Lis/lcs/lcis

1. Longest ascending subsequence

2. Longest common sub-sequence

For the two sequence x={x1,x2,x3...xi ...},y={y1,y2,y3 ...}

3. Longest ascending common sub-sequence

The following is an O (n^2) algorithm Rujia the longest public ascending subsequence (LCIs)

Preparatory knowledge: The basic idea of dynamic programming, Lcs,lis.

Problem: String A, String B, LCIs of A and B (the longest public ascending subsequence).

First we can see that this problem has quite a lot of overlapping sub-problems. So we thought of doing it with DP. What is DP's primary task? Define the state.

The definition state F[i][j] represents the length of the LCIs, which is the end of the first I-character B-string of a string upper with the b[j].

Why is this not the other State definition? The most important reason is that I only have this, and another reason is that I know this definition can get squared algorithm. And the reason I'm just going to do this is that the state definition is too good to be useful. I'll say that later.
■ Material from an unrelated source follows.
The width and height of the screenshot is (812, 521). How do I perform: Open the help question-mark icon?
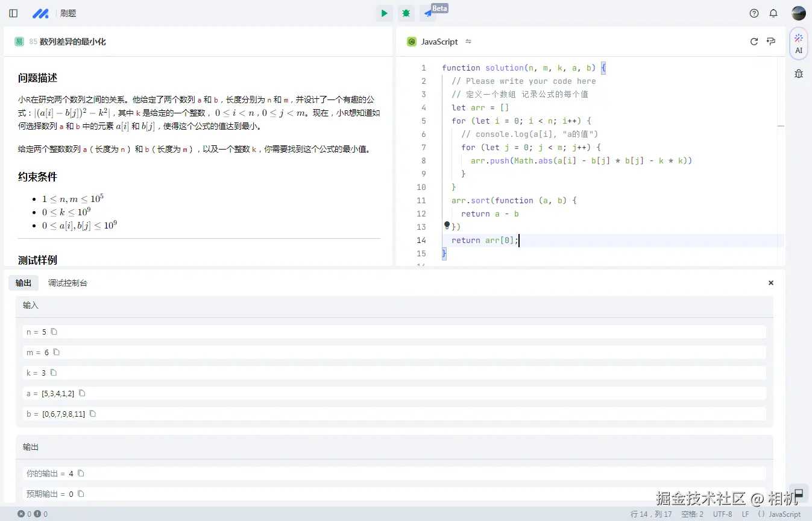pos(754,13)
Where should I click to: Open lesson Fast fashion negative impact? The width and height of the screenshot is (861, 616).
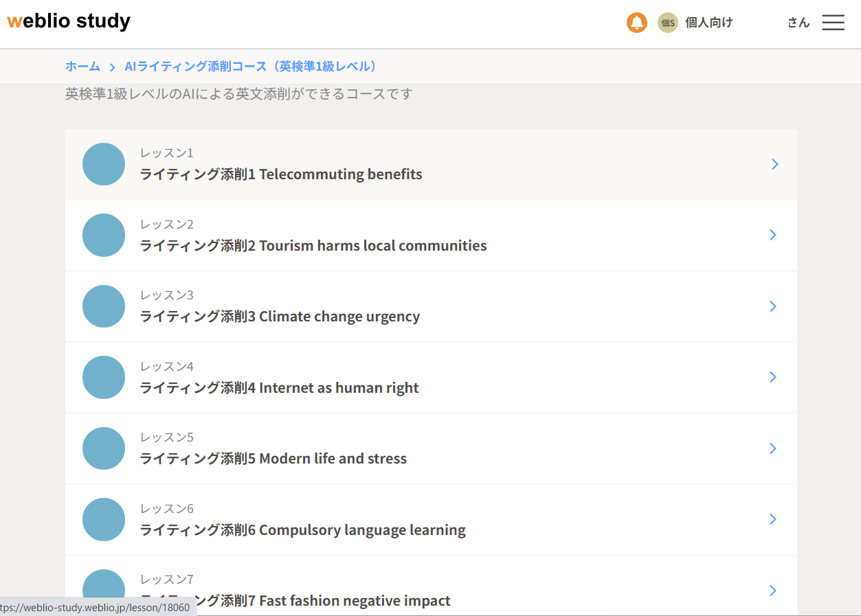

Let's take a look at this state. It may seem a bit tricky to think about what states this state can move to, and if you reverse the mindset, it's much easier to look at what states the optimal values of this state depend on. What state does this state depend on?

First, there are f[i][j]=f[i-1][j] in a[i]!=b[j]. Why is it? Because F[i][j] is the end of b[j] LCIs, if F[i][j]>0 then explain a[1]. A[i] must have a character a[k] equals b[j] (if f[i][j] equals 0? There is no effect on the value of the assignment). Because A[k]!=a[i], then A[i] did not contribute to f[i][j, so we do not consider it can still derive f[i][j] the optimal value. So in the case of a[i]!=b[j] there must be f[i][j]=f[i-1][j]. This point refers to the processing method of LCS.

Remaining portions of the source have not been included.